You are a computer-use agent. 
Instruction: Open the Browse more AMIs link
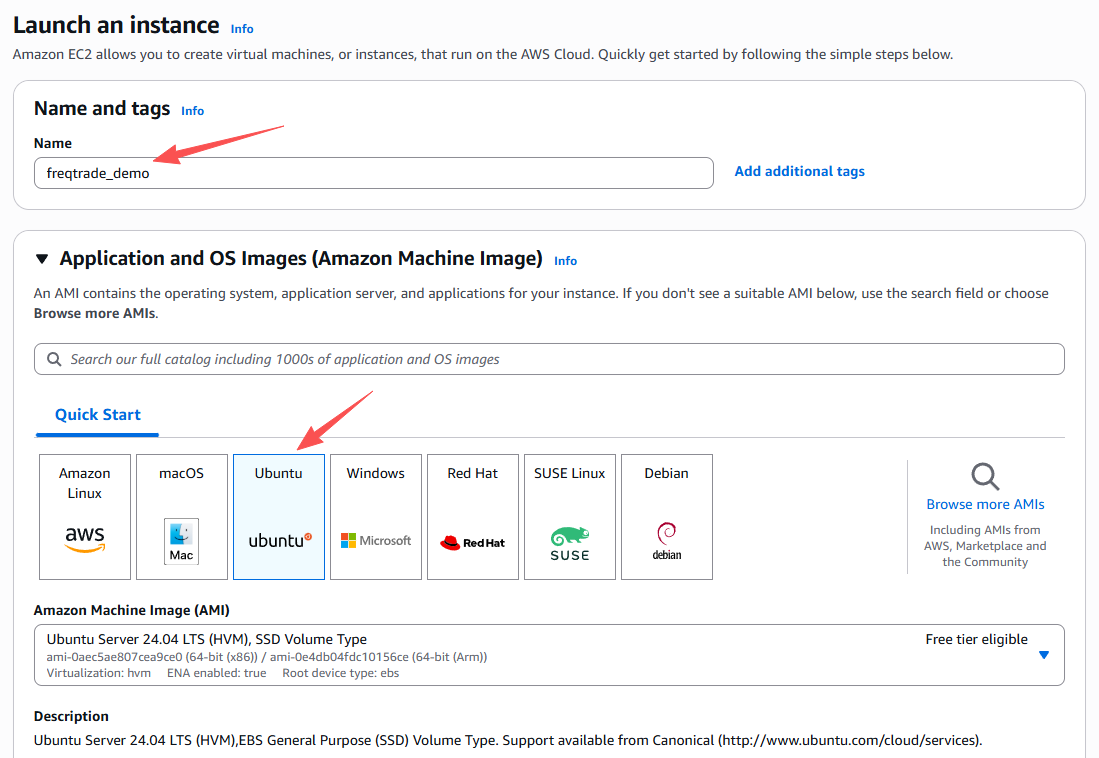(x=985, y=504)
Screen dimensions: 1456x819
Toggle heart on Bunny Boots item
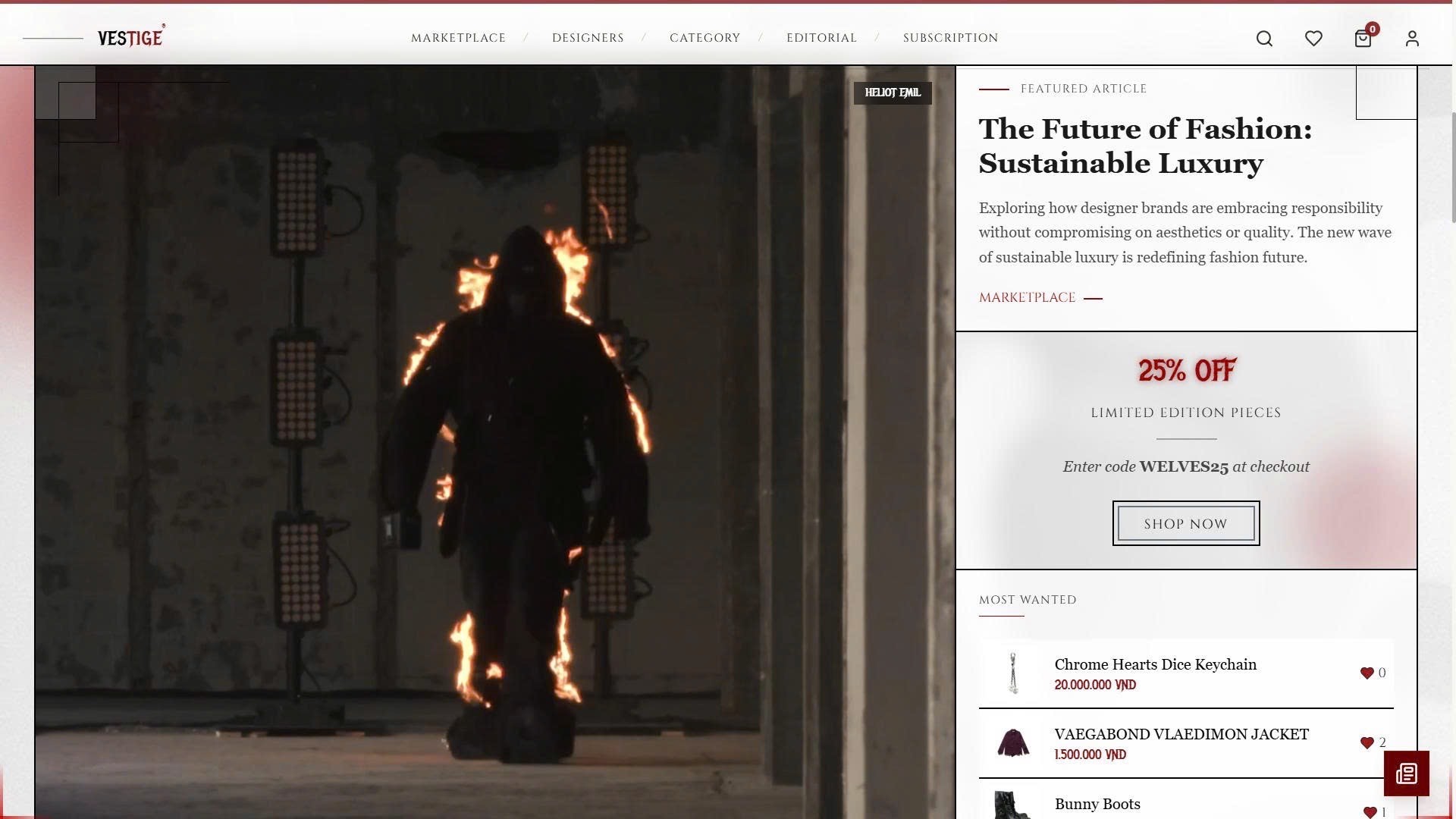click(x=1369, y=811)
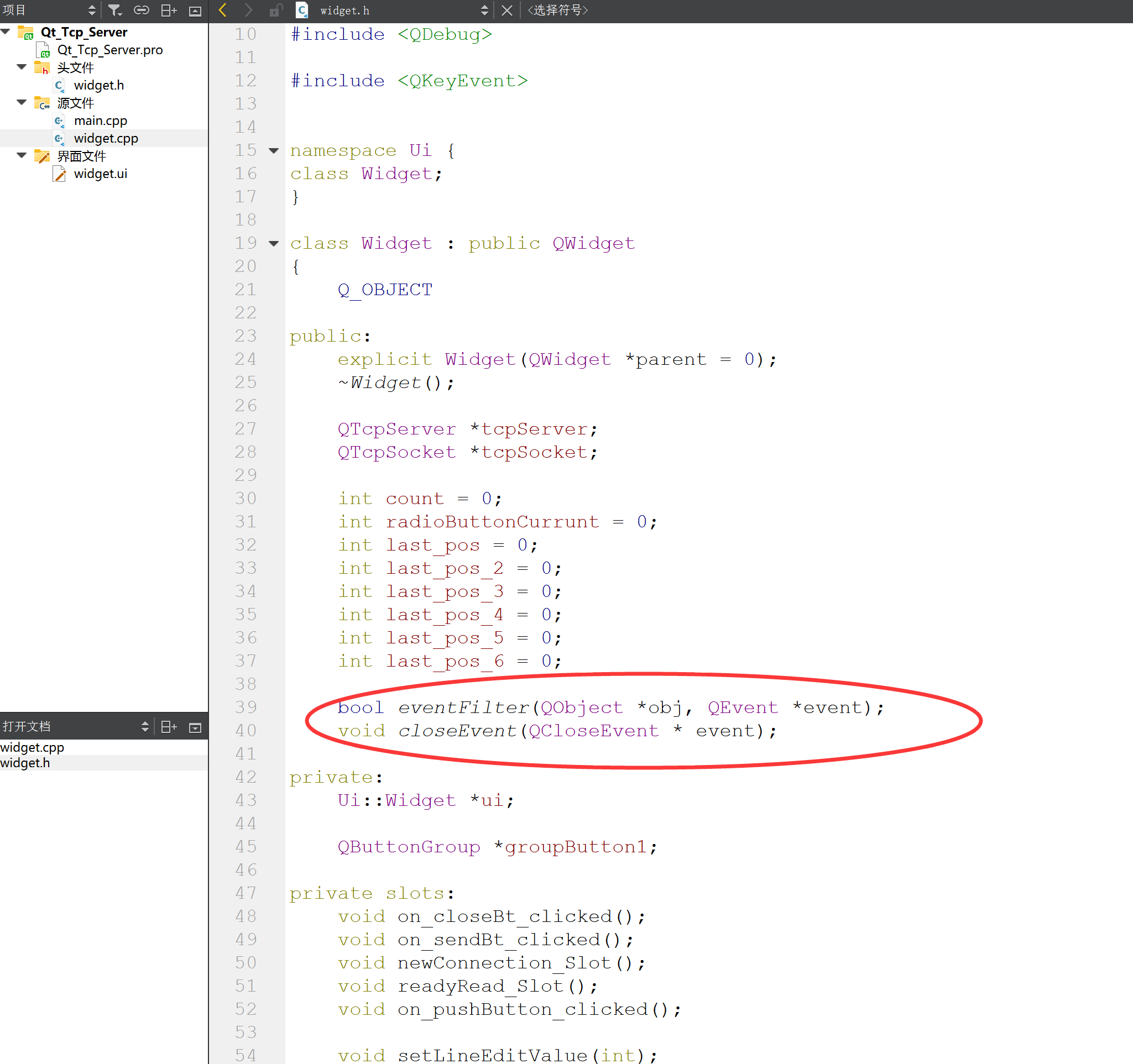Toggle the read-only lock icon

click(276, 11)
______
* [PROMPT] Reproduce all of the material above verbatim, line for line, and leave out the pictures.

* [SOLUTION BELOW]
You are a computer-use agent. 
Instruction: Open the Browse more AMIs link
(x=985, y=504)
Screen dimensions: 1456x819
Toggle heart on Bunny Boots item
click(x=1369, y=811)
Toggle the read-only lock icon

click(276, 11)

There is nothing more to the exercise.